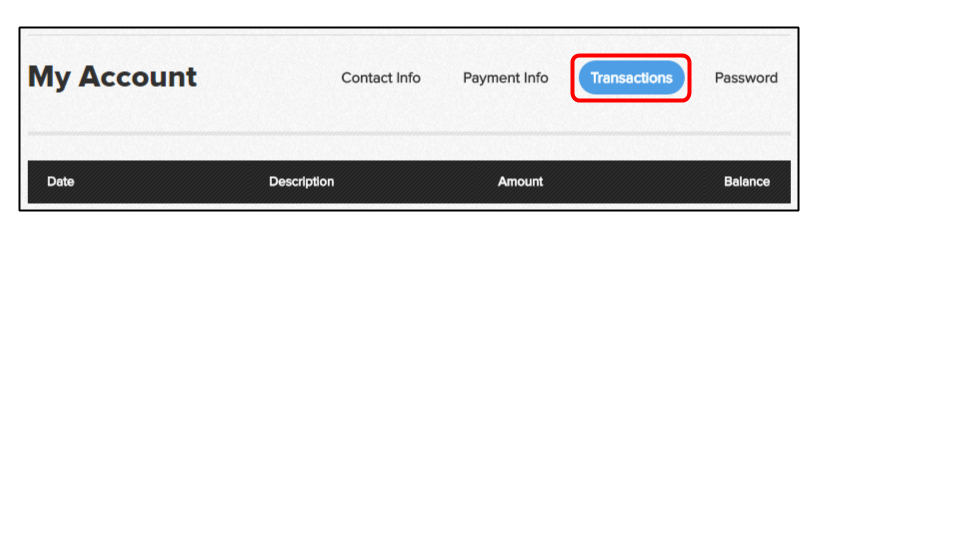Click the Date column header
Image resolution: width=960 pixels, height=540 pixels.
61,182
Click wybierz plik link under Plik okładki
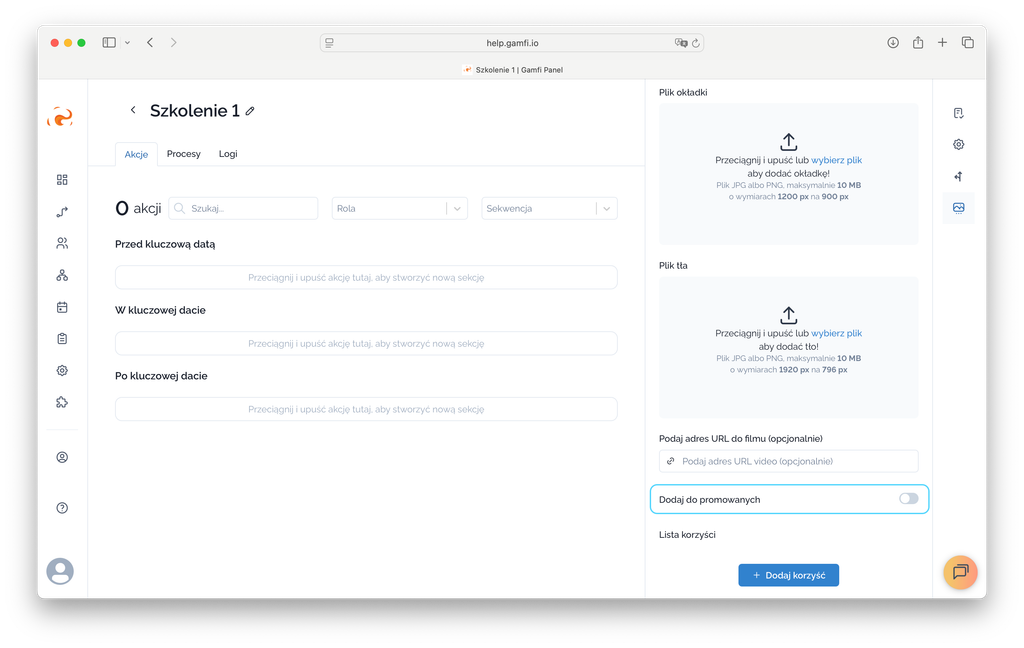Image resolution: width=1024 pixels, height=648 pixels. coord(836,160)

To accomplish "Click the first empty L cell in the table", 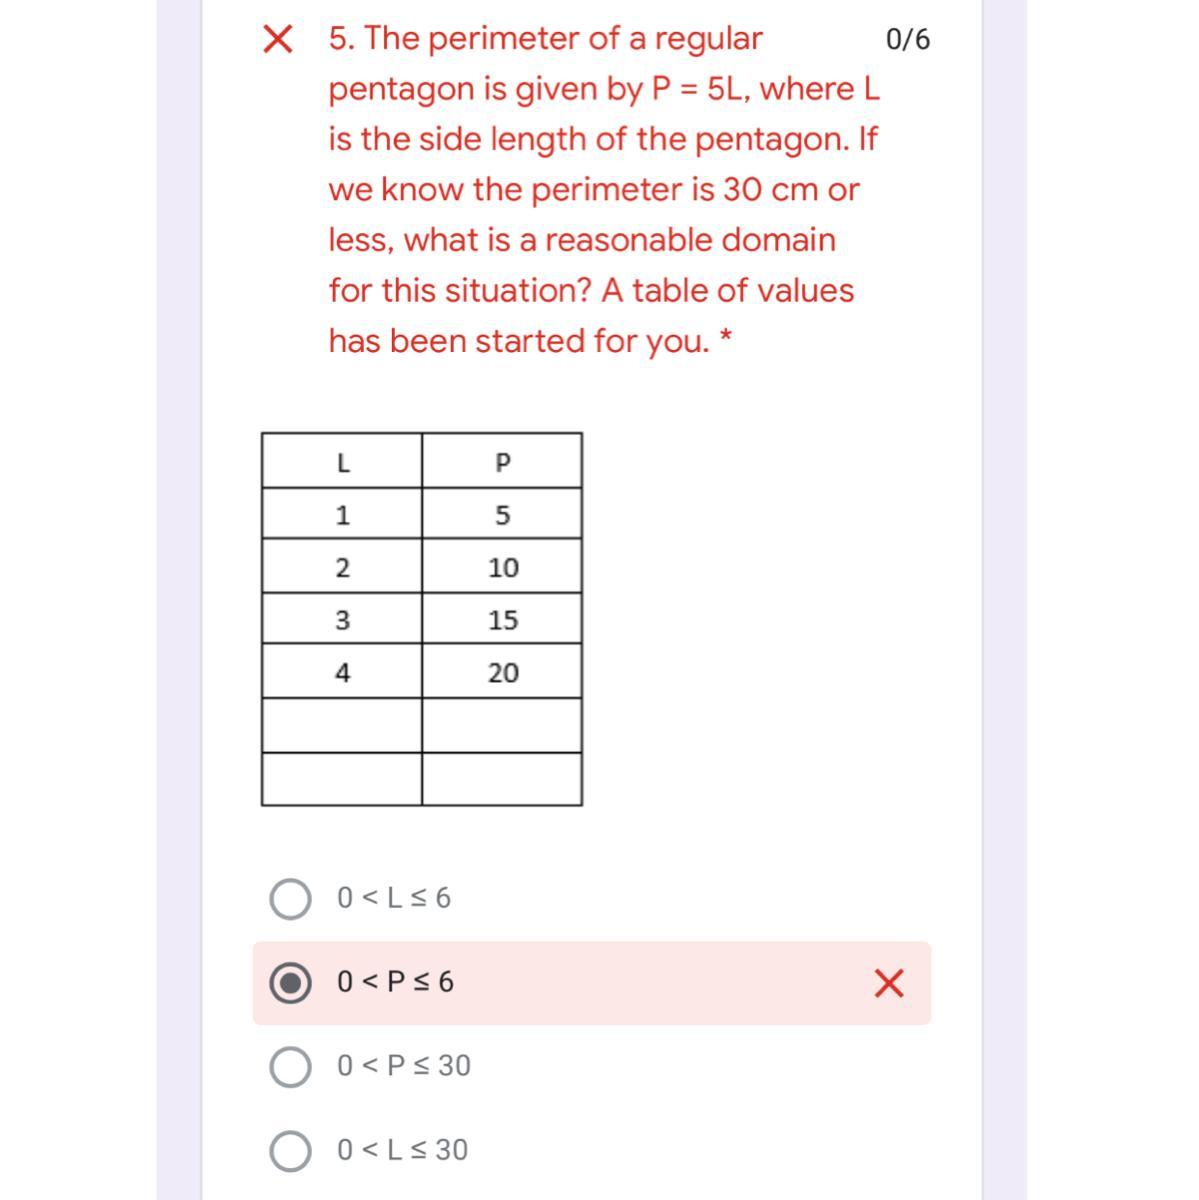I will coord(342,726).
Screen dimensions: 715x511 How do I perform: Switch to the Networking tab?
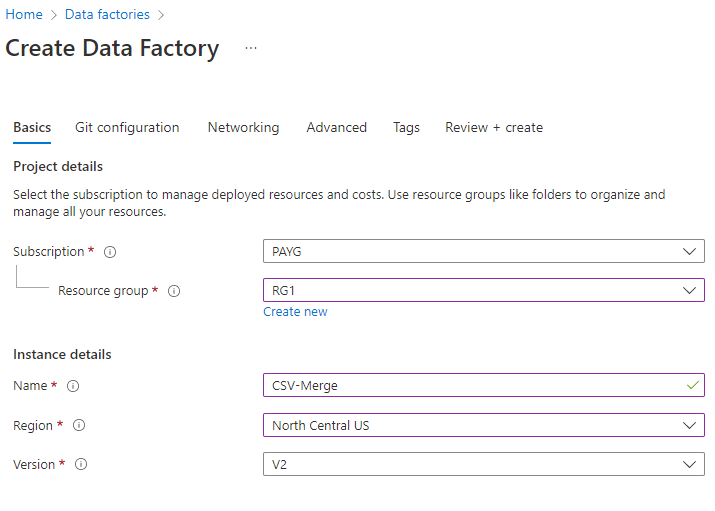point(243,128)
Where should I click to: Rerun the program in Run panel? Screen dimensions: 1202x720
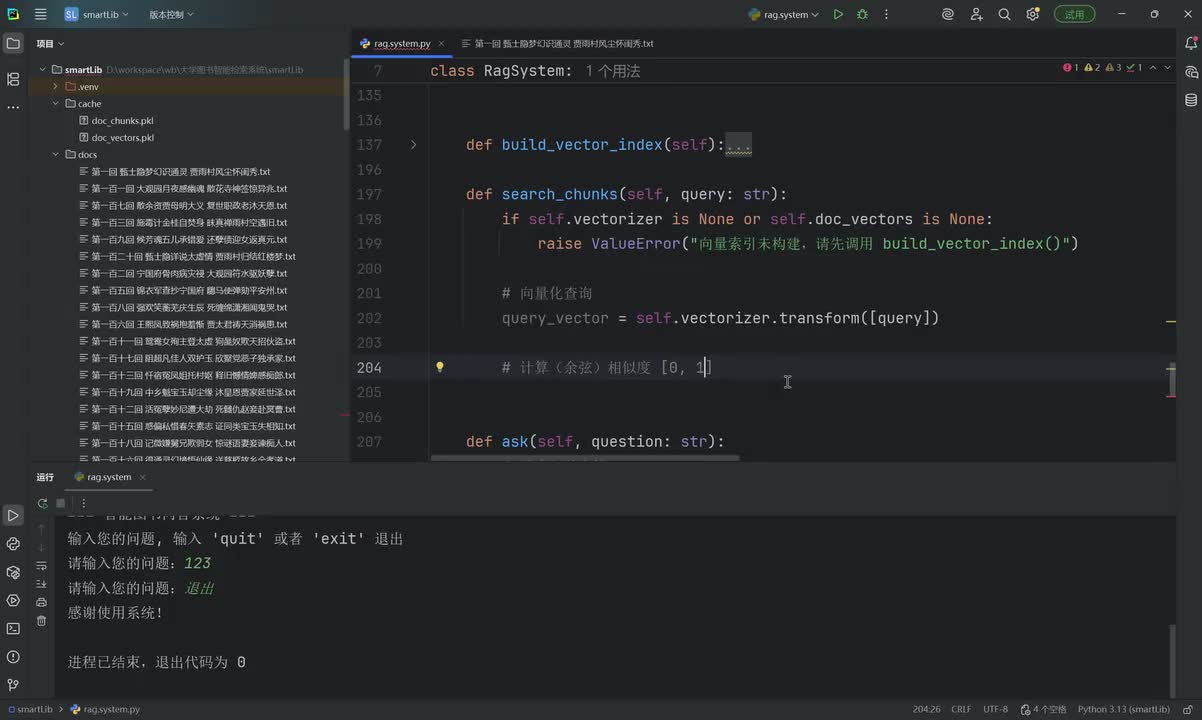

━━━━━━━━

▶ [TASK TO CARRY OUT] Quote precisely the lines of the data from the line containing "Screen dimensions: 715x511" through its final line, both included, excluding pictures.

▶ [RESULT BELOW]
Screen dimensions: 715x511 How do I perform: Switch to the Networking tab?
point(243,128)
Where should I click to: Rerun the program in Run panel? Screen dimensions: 1202x720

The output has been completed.